Envolvido em acusações de tráfico de influência para liberar a obra de um prédio onde comprou um apartamento, em Salvador, o ministro Geddel Vieira Lima (Secretaria do Governo) pediu demissão do cargo nesta sexta-feira (25). O pedido foi enviado por e-mail ao presidente Michel Temer. Geddel está na Bahia.
A demissão chega um dia após ser tornado público o depoimento do ex-ministro da Cultura Marcelo Calero à Polícia Federal acusar Temer e o ministro Eliseu Padilha (Casa Civil) de também o terem pressionado para interceder em favor da obra ligada a Geddel.
Em sua carta de demissão, Geddel afirma que tomou a decisão "diante da dimensão das interpretações dadas" ao episódio e do "sofrimento dos meus familiares", com a repercussão do caso. Ele é o sexto ministro do governo Temer a cair.
O ministro diz ainda que sua decisão foi objeto de "profunda reflexão" e que continua como um "ardoroso torcedor" do governo Temer.
A crise no núcleo do governo Temer teve início com entrevista de Calero nos jornais na qual o ex-ministro revelou que um dos motivos de ter pedido demissão foi a pressão exercida por Geddel para que o Iphan (Instituto do Patrimônio Histórico e Artístico Nacional) autorizasse a obra de um prédio de 30 andares numa região histórica de Salvador, nas imediações de monumentos tombados.

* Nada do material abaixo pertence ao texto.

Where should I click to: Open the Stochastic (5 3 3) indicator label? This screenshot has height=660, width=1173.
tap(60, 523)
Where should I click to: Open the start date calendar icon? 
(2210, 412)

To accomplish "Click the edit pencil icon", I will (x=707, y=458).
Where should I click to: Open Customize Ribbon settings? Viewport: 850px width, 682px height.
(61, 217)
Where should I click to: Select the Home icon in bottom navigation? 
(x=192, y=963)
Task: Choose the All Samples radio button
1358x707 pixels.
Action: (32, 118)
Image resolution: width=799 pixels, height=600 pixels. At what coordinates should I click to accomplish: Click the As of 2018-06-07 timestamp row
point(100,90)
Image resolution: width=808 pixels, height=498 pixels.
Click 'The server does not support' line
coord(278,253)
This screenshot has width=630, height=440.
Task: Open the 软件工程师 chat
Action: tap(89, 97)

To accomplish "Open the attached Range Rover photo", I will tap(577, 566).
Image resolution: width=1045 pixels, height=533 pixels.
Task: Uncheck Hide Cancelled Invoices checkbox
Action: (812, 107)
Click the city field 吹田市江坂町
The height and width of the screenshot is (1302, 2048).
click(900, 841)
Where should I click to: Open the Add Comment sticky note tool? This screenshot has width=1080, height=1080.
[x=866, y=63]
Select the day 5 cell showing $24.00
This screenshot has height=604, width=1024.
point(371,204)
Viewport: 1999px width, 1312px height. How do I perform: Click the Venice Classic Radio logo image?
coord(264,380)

O Iphan, órgão subordinado ao Ministério da Cultura, havia embargado a obra e exigido que a construção tivesse somente 13 andares.

Investigações do caso

Ao deixar o cargo, Geddel perde o direito ao foro privilegiado, que faz com que ministros de Estados só possam ser julgados criminalmente pelo STF (Supremo Tribunal Federal).
A Comissão de Ética da Presidência da República também abriu uma investigação sobre o caso. O presidente da comissão, Mauro Menezes, afirmou hoje que o processo contra Geddel continua a tramitar mesmo o pedido de demissão, pois ex-autoridades também podem ser punidas com a pena de censura.